2. Represents the number of shares sold to cover tax withholding in connection with the vested restricted stock units (the "RSUs") listed in Table II. The sales price reported is the weighted average sale price for the number of shares sold. Full information regarding the number of shares sold at each separate price will be supplied upon request by the Securities & Exchange Commission staff, the Issuer or a security holder of the Issuer.
3. The transaction was effected pursuant to a Rule 10b5-1 plan dated March 6, 2012.

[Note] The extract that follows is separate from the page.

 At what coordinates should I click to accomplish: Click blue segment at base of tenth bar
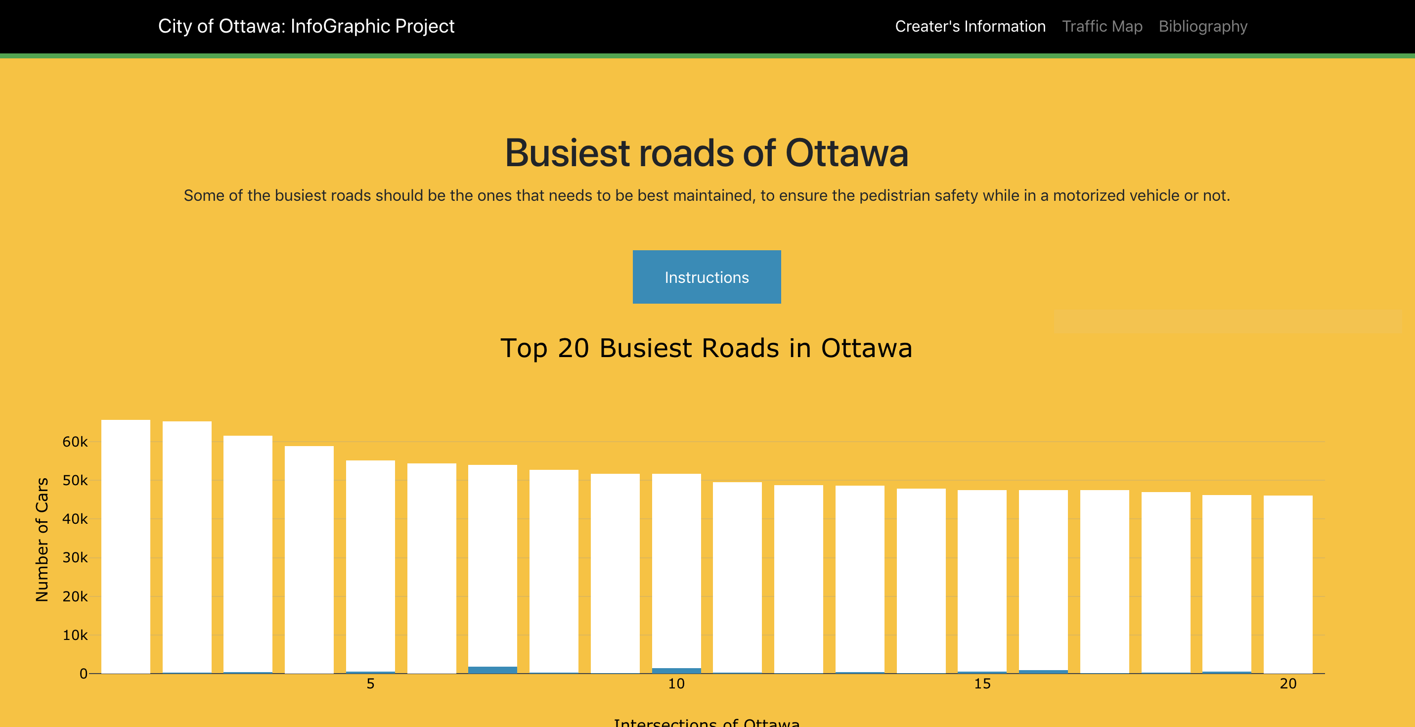(676, 671)
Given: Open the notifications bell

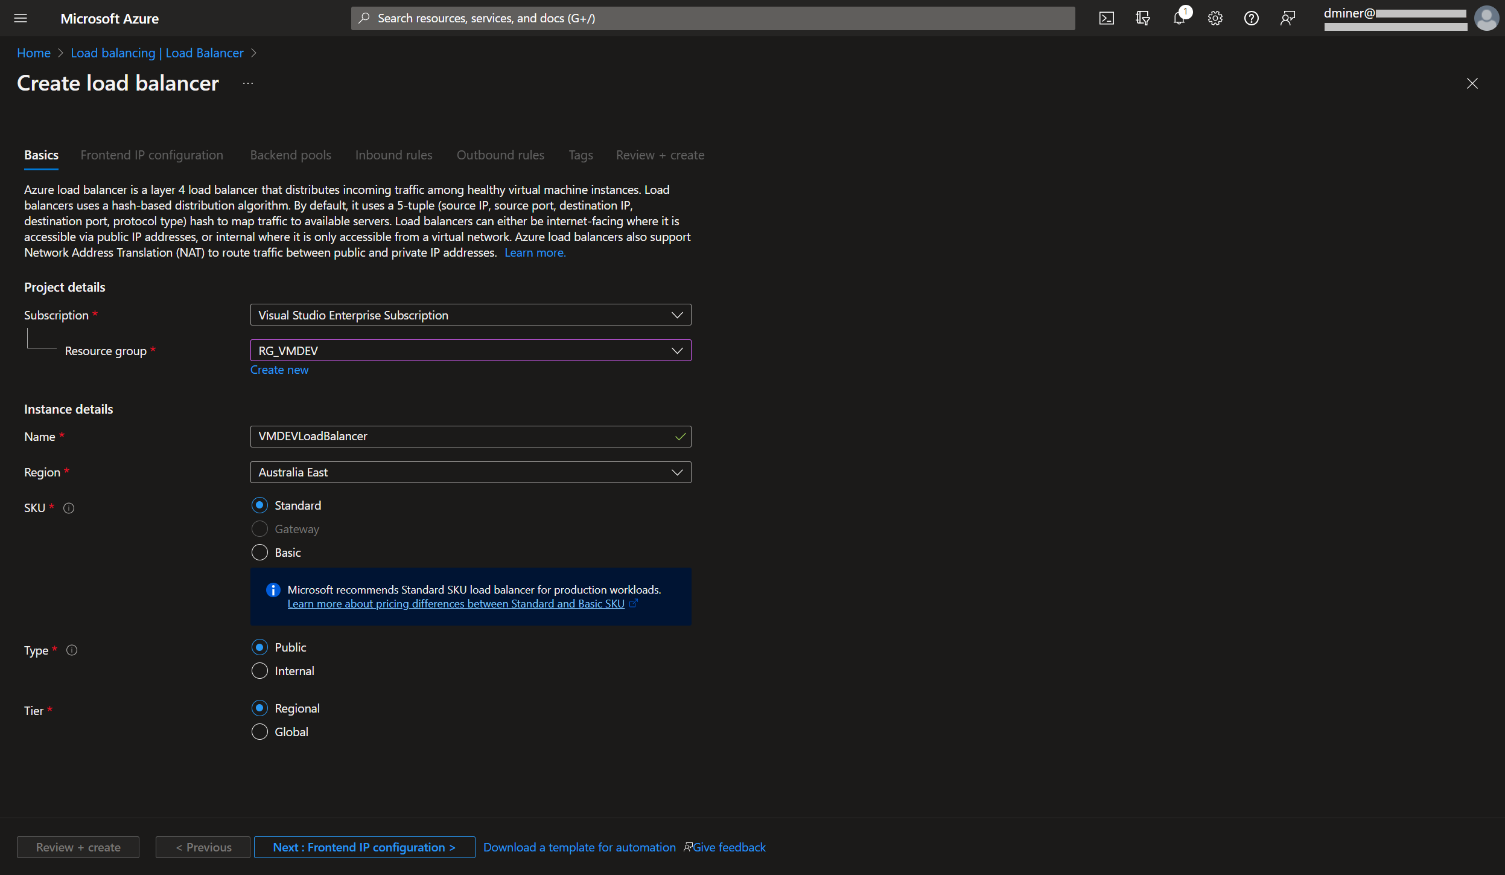Looking at the screenshot, I should pos(1179,18).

4. RSU grant number 00003496 vests as follows: 1/32nd of the total shares underlying the RSU vested on April 9, 2011 and 1/32nd of the total shares vest each month thereafter for 31 months, subject to continued service to the Issuer through each vesting date.
5. Stock Option Grant number 00000190 vests as follows: one-fourth of the shares subject to the option vested on November 17, 2009 and one forty-eighth of the shares vest on the first day of each succeeding month thereafter, subject to continued service to the Issuer through each vesting date.
Remarks:
/s/ Chrystal Menard as power of attorney for Cadir Lee 09/11/2012
** Signature of Reporting Person Date
Reminder: Report on a separate line for each class of securities beneficially owned directly or indirectly.

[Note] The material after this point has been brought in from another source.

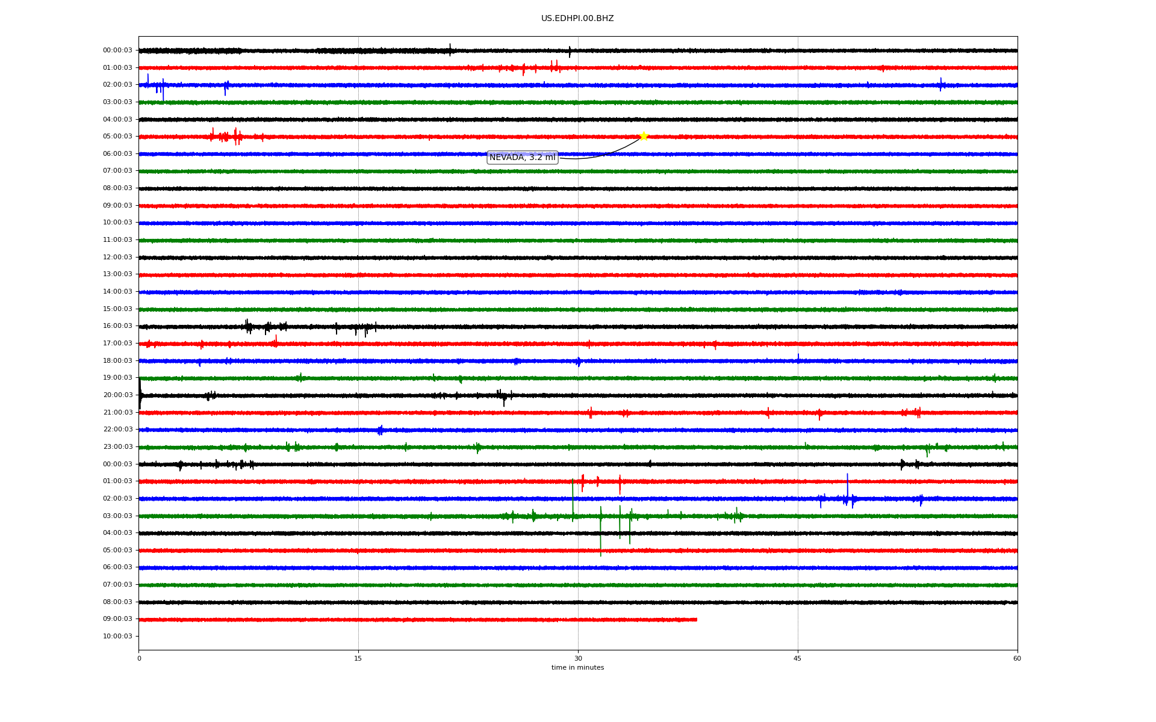Click the 10:00:03 last row time label
Image resolution: width=1156 pixels, height=722 pixels.
pos(117,637)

* If the form is filed by more than one reporting person, see Instruction 4 (b)(v).
** Intentional misstatements or omissions of facts constitute Federal Criminal Violations See 18 U.S.C. 1001 and 15 U.S.C. 78ff(a).
Note: File three copies of this Form, one of which must be manually signed. If space is insufficient, see Instruction 6 for procedure.